═══ EXTRACTED RECORDS ═══

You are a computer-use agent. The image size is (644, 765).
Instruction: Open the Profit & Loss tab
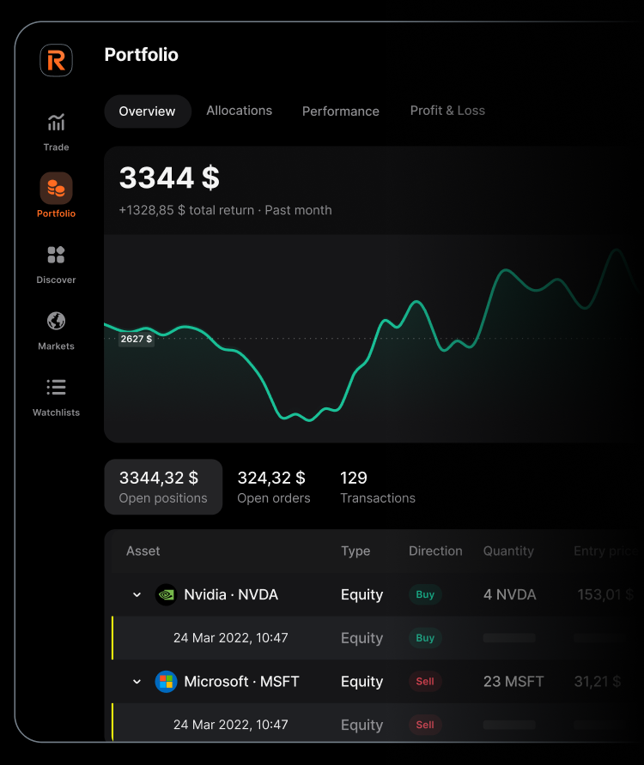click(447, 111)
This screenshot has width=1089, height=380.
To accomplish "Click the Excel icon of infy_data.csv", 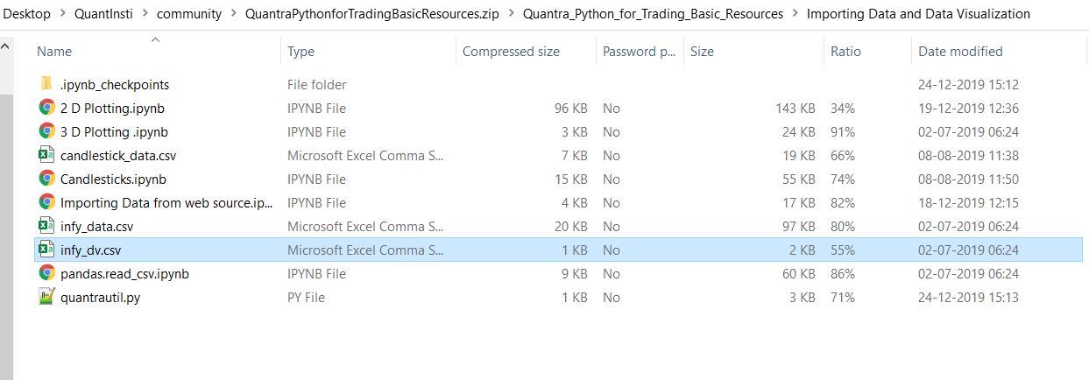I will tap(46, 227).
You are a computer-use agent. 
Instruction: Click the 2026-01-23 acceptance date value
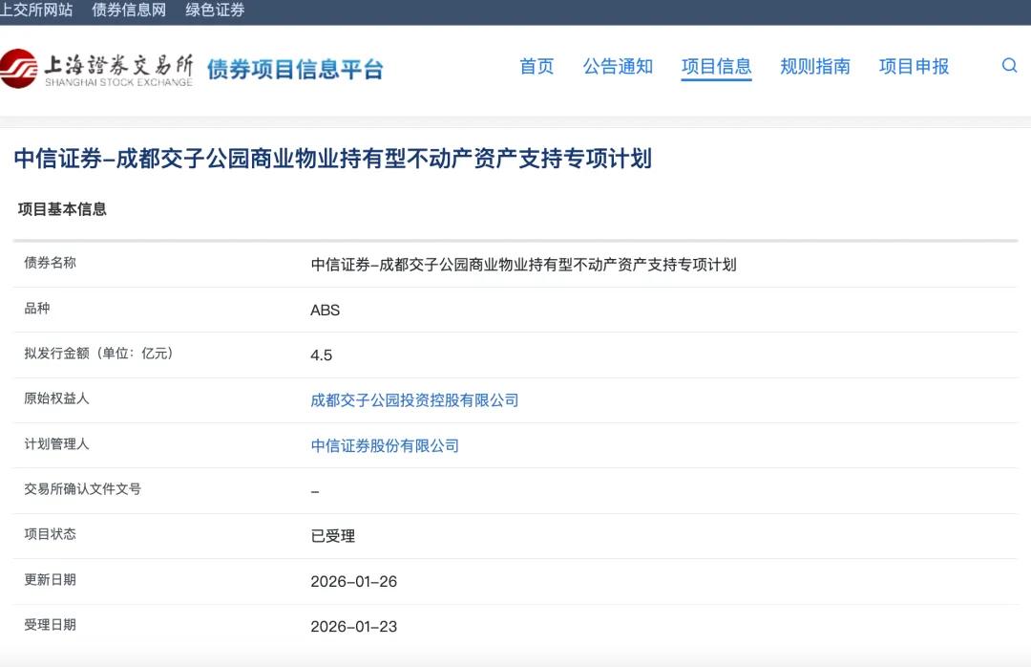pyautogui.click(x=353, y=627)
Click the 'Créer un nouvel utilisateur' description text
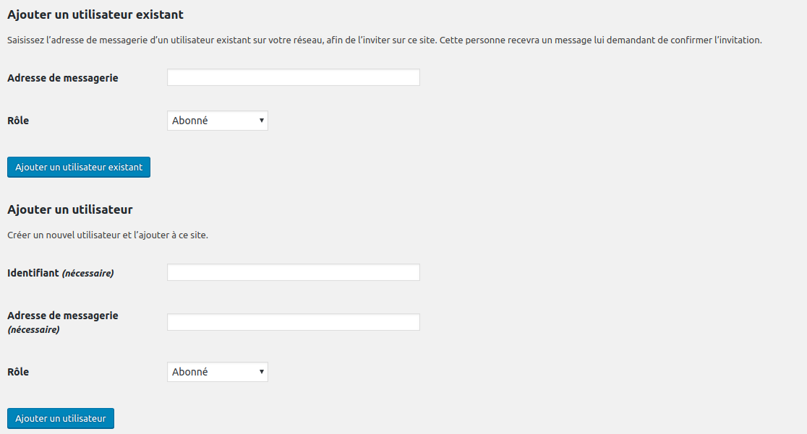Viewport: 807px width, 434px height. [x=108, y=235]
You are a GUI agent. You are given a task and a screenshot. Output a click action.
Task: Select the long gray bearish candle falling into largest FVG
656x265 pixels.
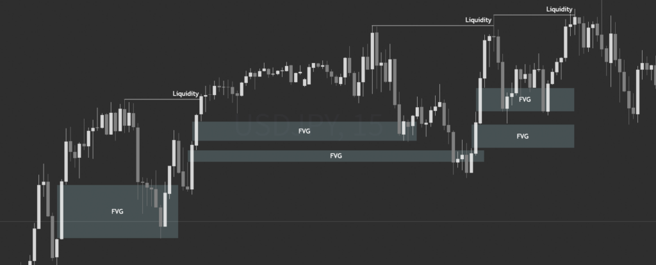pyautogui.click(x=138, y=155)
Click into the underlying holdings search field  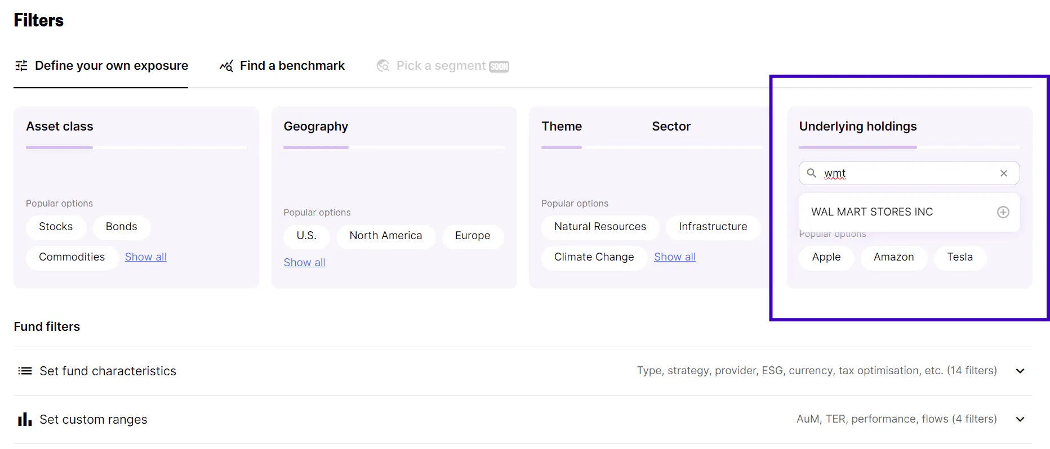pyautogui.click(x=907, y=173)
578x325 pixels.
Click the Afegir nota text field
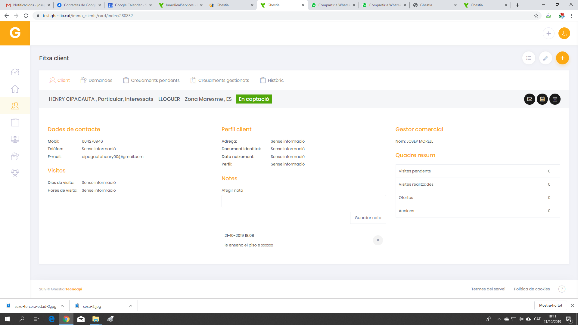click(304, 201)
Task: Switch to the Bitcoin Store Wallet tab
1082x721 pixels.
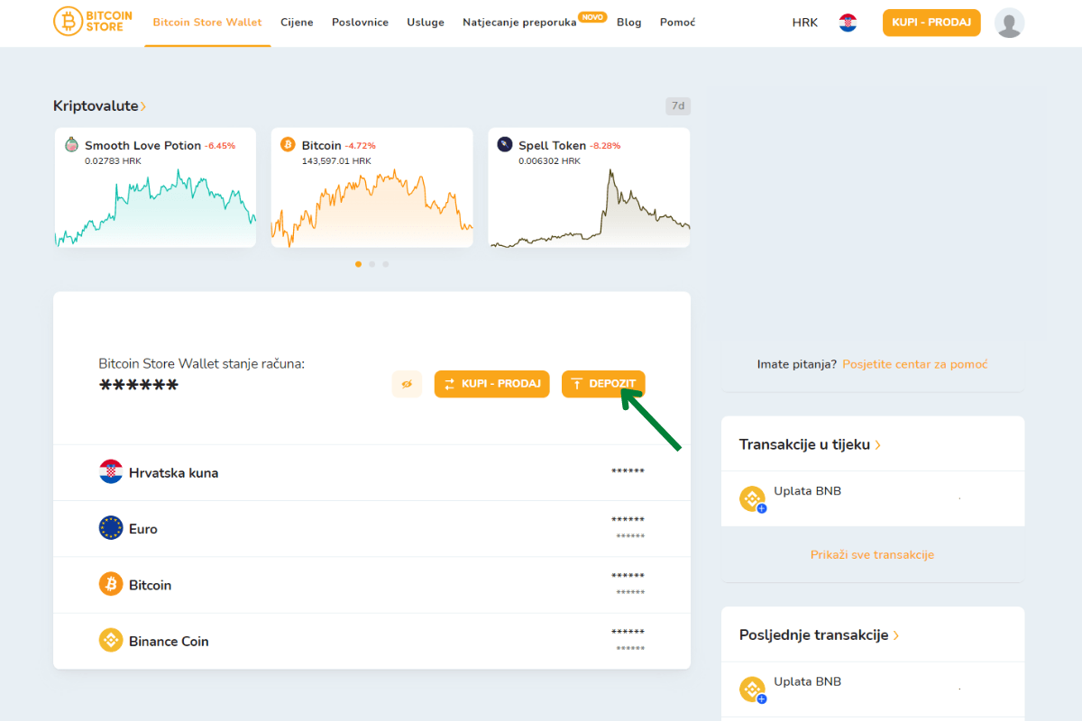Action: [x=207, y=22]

═══
═══ EXTRACTED RECORDS ═══

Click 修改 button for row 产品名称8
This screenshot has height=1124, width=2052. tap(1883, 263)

═══

WHAT NEEDS TO BE DONE>
Rewrite the rows from the line containing "578x325 pixels." through the line containing "Action: [x=207, y=22]", changing "Switch to" to "Go to" and keeping everything else the same. Leave the pictures out of your answer.

COMPLETE ANSWER>
578x325 pixels.
Click the Afegir nota text field
click(304, 201)
Task: Go to the Bitcoin Store Wallet tab
1082x721 pixels.
Action: [x=207, y=22]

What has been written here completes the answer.